The animal must be of the clean variety, not being mutilated nor having signs of disease or lesions. First the animal must be killed a certain way; then only the forequarters may be used. After the meat is brought home, further koshering is necessary: soak for twelve hours, then drain and rinse. Next, sprinkle with coarse salt, let lay on a slanted board for one hour, and then wash the meat. Afterward, the book lists the different things to be done if the meat is organ meat or poultry. Then it goes into the restrictions in regard to eating milk and meat products together.
This is carried to the extreme of separate utensils, dishes, silverware, pots and pans, dishtowels, washbasins, and even separate cupboards. The selection and preparation of food according to the dietary laws, observed in kosher homes, have served to protect the health and welfare of the Jewish people since very early days.
Jesus Christ and his disciples obeyed the Bible dietary laws of Leviticus 11 and Deuteronomy 14.

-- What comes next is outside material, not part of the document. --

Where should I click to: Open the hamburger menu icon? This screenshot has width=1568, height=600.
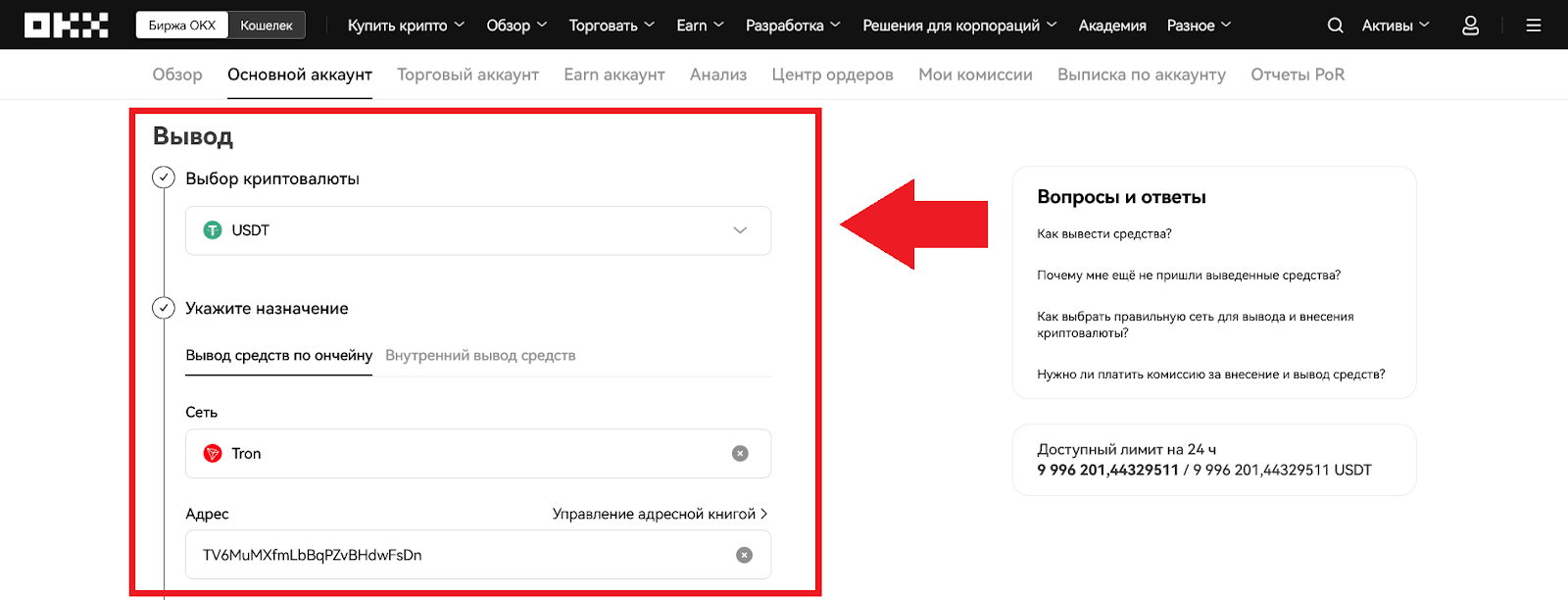click(x=1534, y=25)
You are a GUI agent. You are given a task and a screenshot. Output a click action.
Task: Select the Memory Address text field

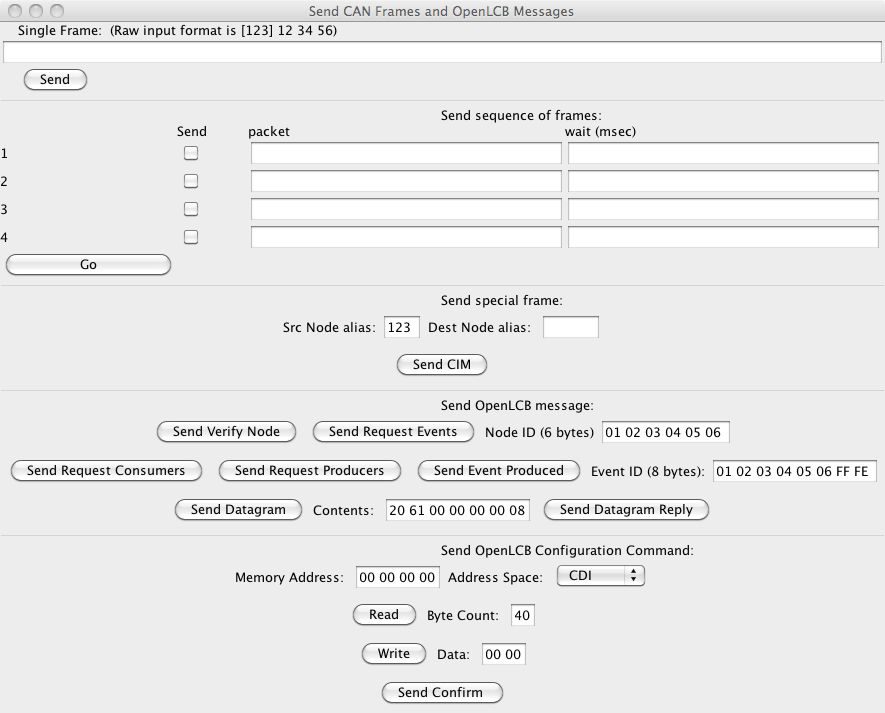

Jesus taught against the tacked on “fence” laws that the ancient sages had placed around Torah (Mark 7:1-23).
The Pharisees and scribes taught that if you did not run flowing water over each hand, one at a time, and over the pots and cups then you were ceremonially defiled and when you touched the food it was also defiled.
Jesus told the Pharisees that failure to observe all the ritualistic “Jewish traditions” was not a violation of God’s law. He said, “There is nothing from without a man, that entering into him can defile him: but the things which come out of him, those are they that defile the man.”